For a long time, fashion has tried to shake up its Victorian heritage, that still lingers in the rigidity of dress codes, by bringing out lingerie and showing off the intimate, therefore displaying “outside” what is made for “inside”. In Choucair’s work, the embroidery patterns take the form of a scar, the fabrics those of the quasi-nuclear cloud that destroyed Beirut, and the patterns knot together words in Arabic like incantations. The designer goes further by trying to give a portable form to inner demons. She extracts them from the depths of the unconscious where they lurk, evil and inaccessible. Alexandra Choucair uses the traumas thus unearthed to define, like sewing plans of a garment, four parts to be treated.

1 | Order

The arrangement or disposition of people or things in relation to each other according to a particular sequence, pattern, or method. “I would like my own personal message to have a universal significance, reaching all those who have witnessed insecurity and distress, thus showing that art can forge a way to a brighter perspective of the world. I aim for it to provide strong emotional experiences that ultimately lead to a sense of purification and restoration of Self, to an emotional closure and catharsis.” This point is addressed through an asymmetric felt jacket, a power net bustier and a drawstring puff skirt.

2 | Trauma

A deeply distressing or disturbing experience. “There is an emphasis on this dynamic of deconstruction and reconstruction through my work, revealing a shattered inner Self hoping to be healed and reconstructed. The haunting instability highlighted by multiple collisions of abstract forms and textures became a mirror of my weary inner self caused by the identity crisis following the trauma of the August 2020 Beirut blast.” The look that goes with this idea comprises a puff coat and a “Collision” Skirt.

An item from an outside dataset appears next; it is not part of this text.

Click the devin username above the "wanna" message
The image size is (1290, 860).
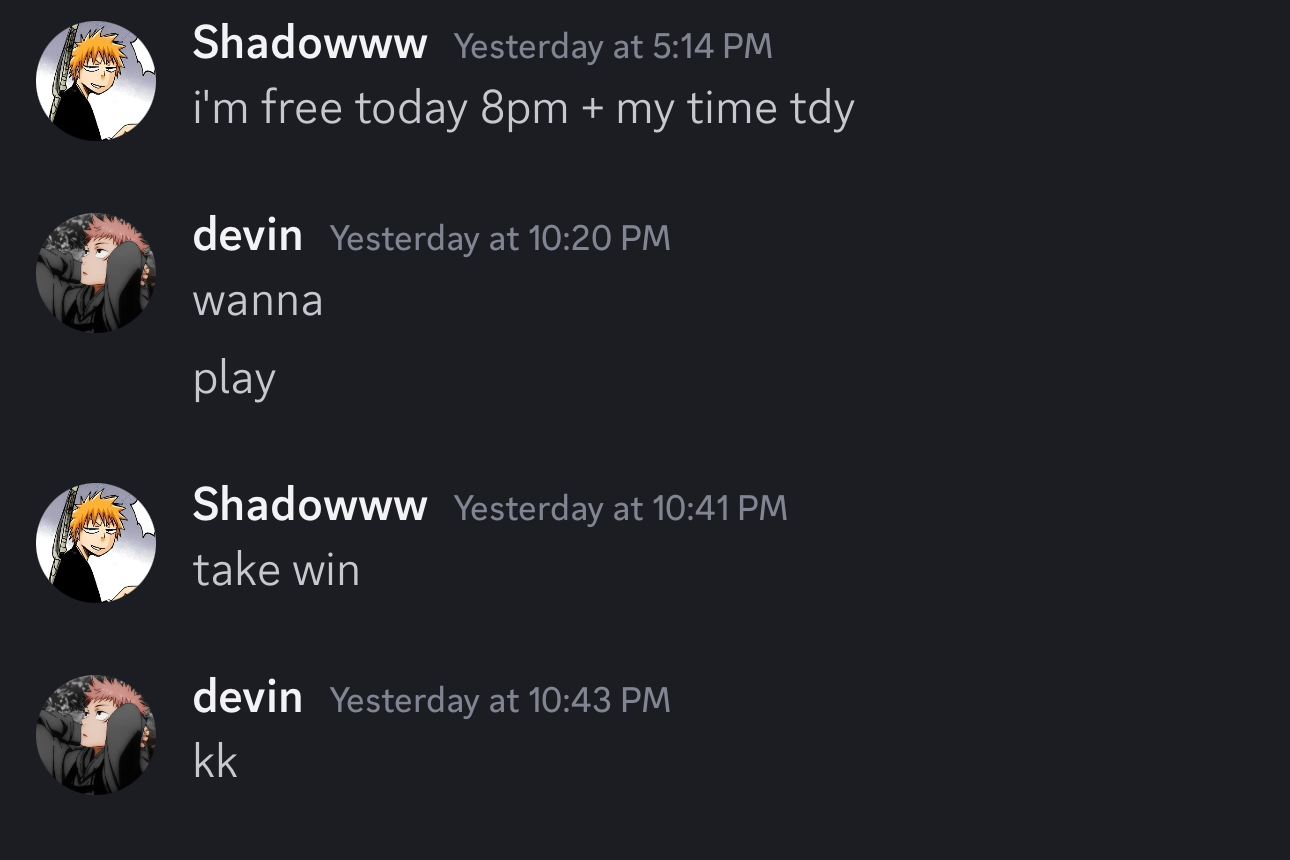click(248, 236)
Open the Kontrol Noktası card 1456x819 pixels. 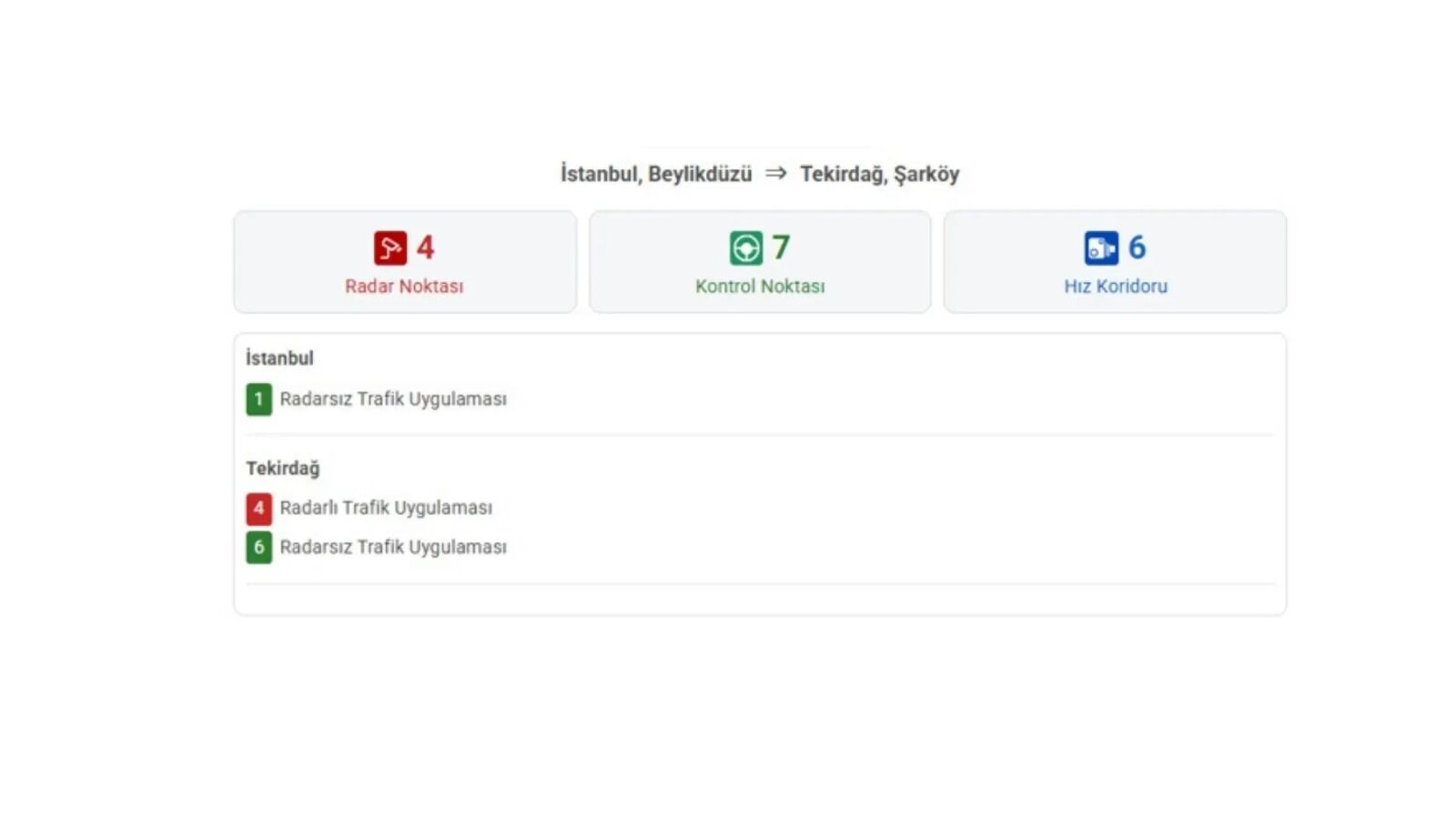(x=760, y=262)
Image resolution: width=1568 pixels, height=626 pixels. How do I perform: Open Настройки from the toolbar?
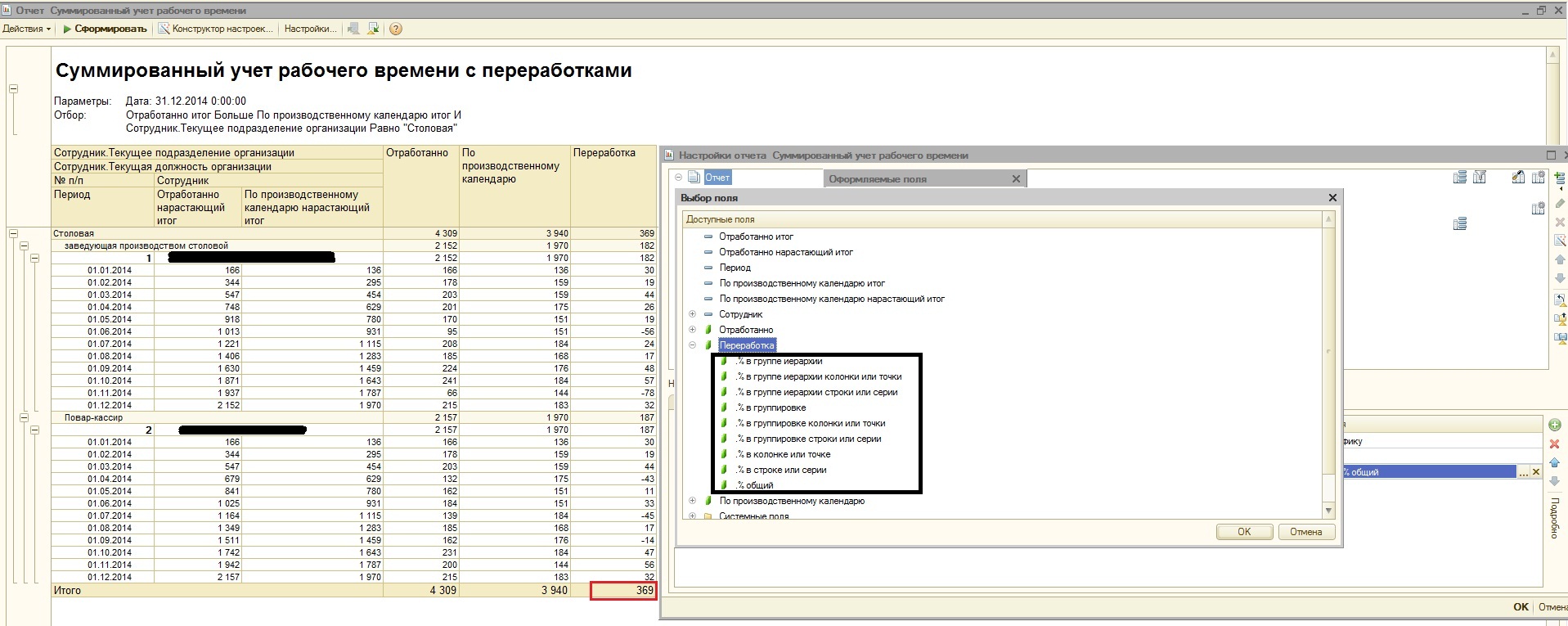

The concept of being “Adrift” is part of the trauma concept: “The eyesight reflecting fear, the sound of the blast and the cries, the taste and smell of the dust, metal, and saltiness of tears, the feel of blood and shattered glass, were suddenly all summed up into one frail body immersed in geometric shapes.” The pieces that illustrate it are a plaster torso and shorts with entangled tubes.

“Torment” is part of the same topic, through the shape of a “raw” abaya and a pleated skirt.

3 | Catharsis

It’s the process of releasing, and thereby providing relief from, strong or repressed emotions. “Art contributes to one’s emotional catharsis, promoting understanding and empathy. Its cathartic effect can be a catalyst in the emotional healing of the artist, but at the same time, it pushes the audience to identify with the condition of the artist and the representation of his/her actual state of mind, leading to a purging and a purification of his/her emotions.” It is represented by a ruffled turtleneck and ruffled harem pants, and also by a corset and a puffy accessory.

4 | Impermanence

It is the state, or fact, of lasting for only a limited period of time. “Perhaps the last process and the reconstruction of a garment is in fact a metaphor of restructuring a destroyed environment, a destroyed Self in order to finally heal it. It would embody the transition from a chaotic to an orderly state; tradition and culture being the catalysts of this emotional healing, offering comfort, and taking one back to one’s roots”. This concept takes the shape of a deconstructed jacket and a collage skirt.

Each of these titles was written on a fan carried by the models. In the final picture, the colors of the Beirut explosion were clearly visible. One wonders what it’s like to have these strange yet perfectly wearable, even beautiful, pieces in your wardrobe. Do they have a healing power? No doubt, if one confers it to them.